Reproduce, from the lines below, exactly the stretch that begins at the line containing "You are a computer-use agent. Image resolution: width=1031" and ends at the line containing "Task: Open the", both included.

[Data supplied Boundary: Start]

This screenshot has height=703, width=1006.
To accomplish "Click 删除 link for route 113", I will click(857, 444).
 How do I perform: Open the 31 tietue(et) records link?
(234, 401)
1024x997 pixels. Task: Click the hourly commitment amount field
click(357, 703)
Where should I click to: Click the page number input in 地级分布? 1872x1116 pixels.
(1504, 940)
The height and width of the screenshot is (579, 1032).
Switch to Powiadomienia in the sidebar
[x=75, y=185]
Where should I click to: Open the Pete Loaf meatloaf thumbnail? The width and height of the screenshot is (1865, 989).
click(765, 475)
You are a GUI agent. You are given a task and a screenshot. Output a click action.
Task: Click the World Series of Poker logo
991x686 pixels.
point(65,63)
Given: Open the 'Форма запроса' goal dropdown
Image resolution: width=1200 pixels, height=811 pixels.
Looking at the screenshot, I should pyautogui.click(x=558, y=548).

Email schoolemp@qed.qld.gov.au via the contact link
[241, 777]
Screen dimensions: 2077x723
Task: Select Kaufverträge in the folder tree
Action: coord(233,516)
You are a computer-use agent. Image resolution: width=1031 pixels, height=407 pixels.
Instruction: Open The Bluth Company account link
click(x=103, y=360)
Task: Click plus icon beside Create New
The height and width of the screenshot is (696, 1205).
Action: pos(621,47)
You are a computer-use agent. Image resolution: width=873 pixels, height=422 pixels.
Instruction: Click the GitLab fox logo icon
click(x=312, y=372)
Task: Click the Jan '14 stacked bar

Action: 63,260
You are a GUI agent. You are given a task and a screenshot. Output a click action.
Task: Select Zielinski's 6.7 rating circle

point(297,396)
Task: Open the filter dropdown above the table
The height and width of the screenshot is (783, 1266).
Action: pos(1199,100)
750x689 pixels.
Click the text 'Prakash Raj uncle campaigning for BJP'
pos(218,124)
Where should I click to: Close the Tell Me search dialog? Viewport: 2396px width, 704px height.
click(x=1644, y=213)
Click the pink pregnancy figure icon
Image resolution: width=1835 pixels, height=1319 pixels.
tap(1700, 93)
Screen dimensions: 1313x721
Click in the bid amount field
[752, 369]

[Data supplied Boundary: End]

*Result of the task*:
You are a computer-use agent. Image resolution: width=1031 pixels, height=407 pixels.
Instruction: Open The Bluth Company account link
click(x=103, y=360)
Task: Click plus icon beside Create New
The height and width of the screenshot is (696, 1205).
Action: pos(621,47)
You are a computer-use agent. Image resolution: width=873 pixels, height=422 pixels.
Instruction: Click the GitLab fox logo icon
click(x=312, y=372)
Task: Click the Jan '14 stacked bar

Action: 63,260
You are a GUI agent. You are given a task and a screenshot. Output a click action.
Task: Select Zielinski's 6.7 rating circle

point(297,396)
Task: Open the filter dropdown above the table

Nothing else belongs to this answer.